Hacker News new | past | comments | ask | show | jobs | submit login

This is more just "missed optimization opportunities in EC2" than a statement about mistakes in AWS as a whole.

If you want to talk systemic AWS mistakes you can make, we accidentally created an infinite event loop between two Lambdas. Racked up a several-hundred-thousand dollar bill in a couple of hours. You can accidentally create this issue across lots of different AWS services if you don't verify you haven't created any loops between resources and don't configure scaling limitations where available. "Infinite" scaling is great until you do it when you didn't mean to.

That being said, I think AWS (can't speak for other big providers) does offer a lot of value compared to bare-metal and self-hosting. Their paradigms for things like VPCs, load balancing, and permissions management are something you end up recreating in most every project anyways, so might as well railroad that configuration process. I've experienced how painful companies that tried to run their own infrastructure made things like DB backups and upgrades that it would be hard to go back to a non-managed DB service like RDS for anything other than a personal project.

After so many years using AWS at work, I'd never consider anything besides Fargate or Lambda for compute solutions, except maybe Batch if you can't fit scheduled processes into Lambda's time/resource limitations. If you're just going to run VMs on EC2, you're better off with other providers that focus on simple VM hosting.




> we accidentally created an infinite event loop between two Lambdas. Racked up a several-hundred-thousand dollar bill in a couple of hours

May I ask how you dealt with this? Were you able to explain it to Amazon support and get some of these charges forgiven? Also, how would you recommend monitoring for this type of issue with Lambda?

Btw, this reminds me a lot of one of my own early career screw-ups, where I had a batch job uploading images that was set up with unlimited retries. It failed halfway through, and the unlimited retries caused it to upload the same three images 100,000 times each. We emailed Cloudinary, the image CDN we were using, and they graciously forgave the costs we had incurred for my mistake.


> May I ask how you dealt with this? Were you able to explain it to Amazon support and get some of these charges forgiven? Also, how would you recommend monitoring for this type of issue with Lambda?

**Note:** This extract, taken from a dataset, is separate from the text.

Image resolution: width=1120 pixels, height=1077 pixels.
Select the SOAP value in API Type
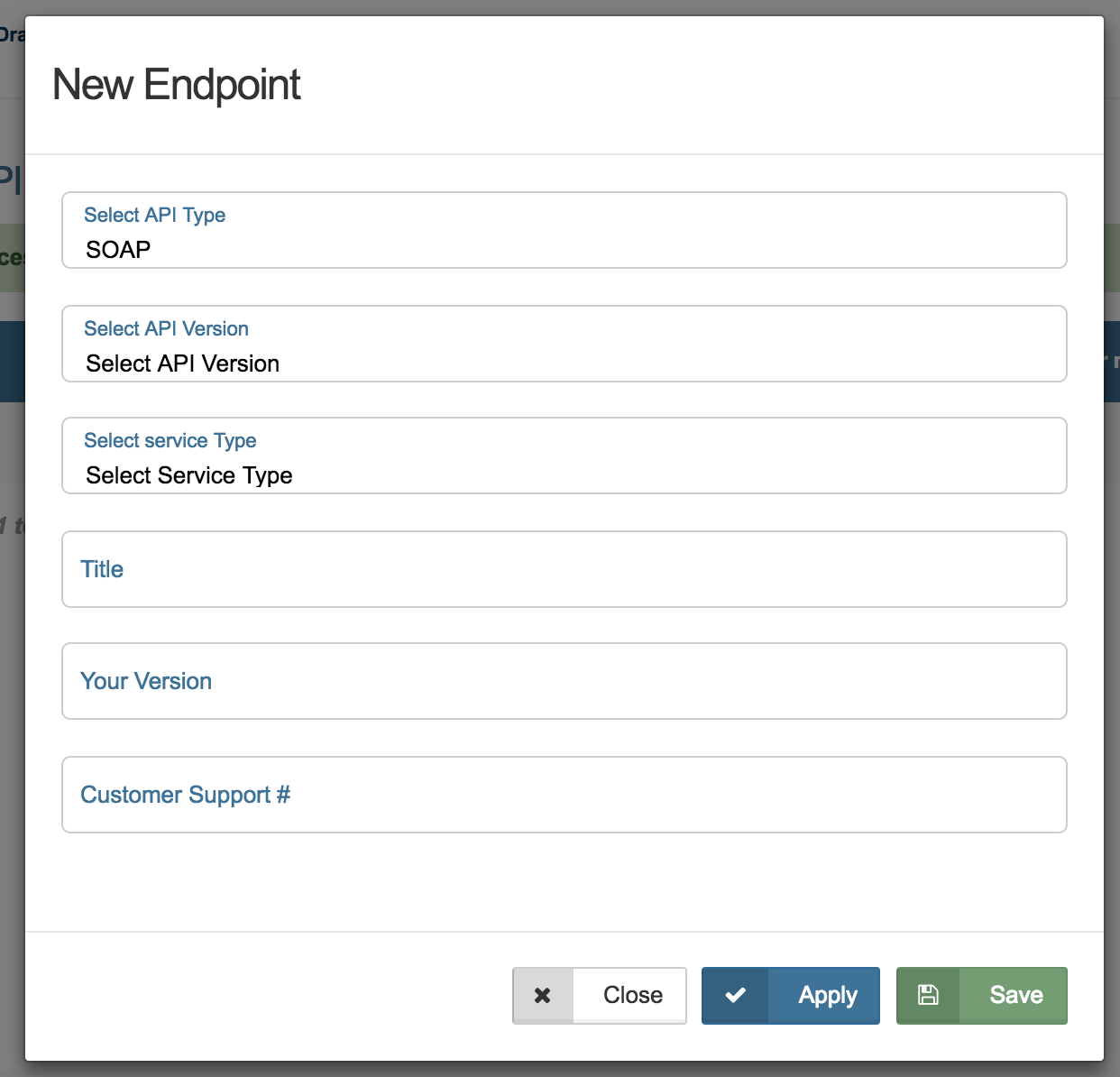pyautogui.click(x=117, y=249)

AWS support caught it before we did, so they did something on their end to throttle the Lambda invocations. We asked for billing forgiveness from them; last I heard that negotiation was still ongoing over a year after it occurred.

Part of the problem was we had temporarily disabled our billing alarms at the time for some reason, which caused our team to miss this spike. We've enabled alerts on both billing and Lambda invocation counts to see if either go outside of normal thresholds. It still doesn't hard-stop this from occurring again, but we at least get proactively notified about it before it gets as bad as it did. I don't think we've ever found a solution to cut off resource usage if something like this is detected.

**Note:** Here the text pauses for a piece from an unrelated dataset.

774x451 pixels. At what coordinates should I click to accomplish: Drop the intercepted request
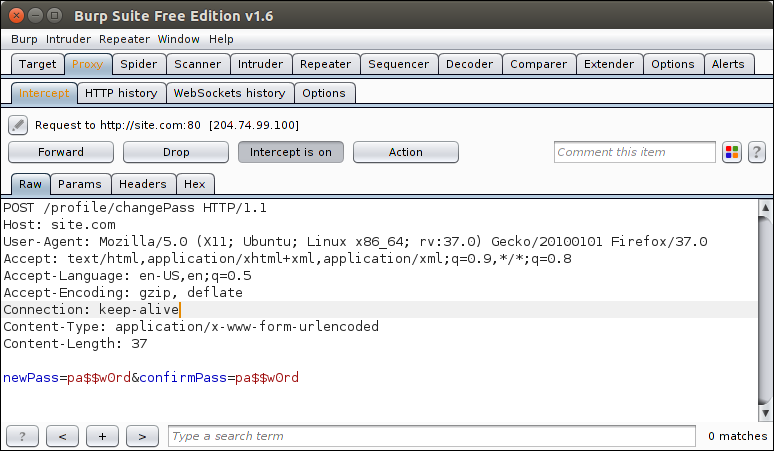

Earlier in the week there was threads about how AWS will never implement resource blocking like you're talking about because big companies don't want to be shut off in the middle of a spike of traffic, and small companies don't pay enough money, and it's not like it hurts Amazon's bottom line


We use memory safe languages, type safe languages. AWS is not fundamentally billing safe.

Just to give you nightmares. There's been DDoS in the news lately, I'm surprised nobody has yet leveraged those bot nets to bankrupt orgs they don't like who use cloud autoscaling services.

I don't know how you monitor it, part of the issue is the sheer complexity. How do you know what to monitor? The billing page is probably the place to start - but it is too slow for many of these events.

I guess you could start with the common problems. Keep watchdogs on the number of lambdas being evoked, or any resource you spin up or that has autoscaling utilization. Egress bandwidth is definitely another I'd watch.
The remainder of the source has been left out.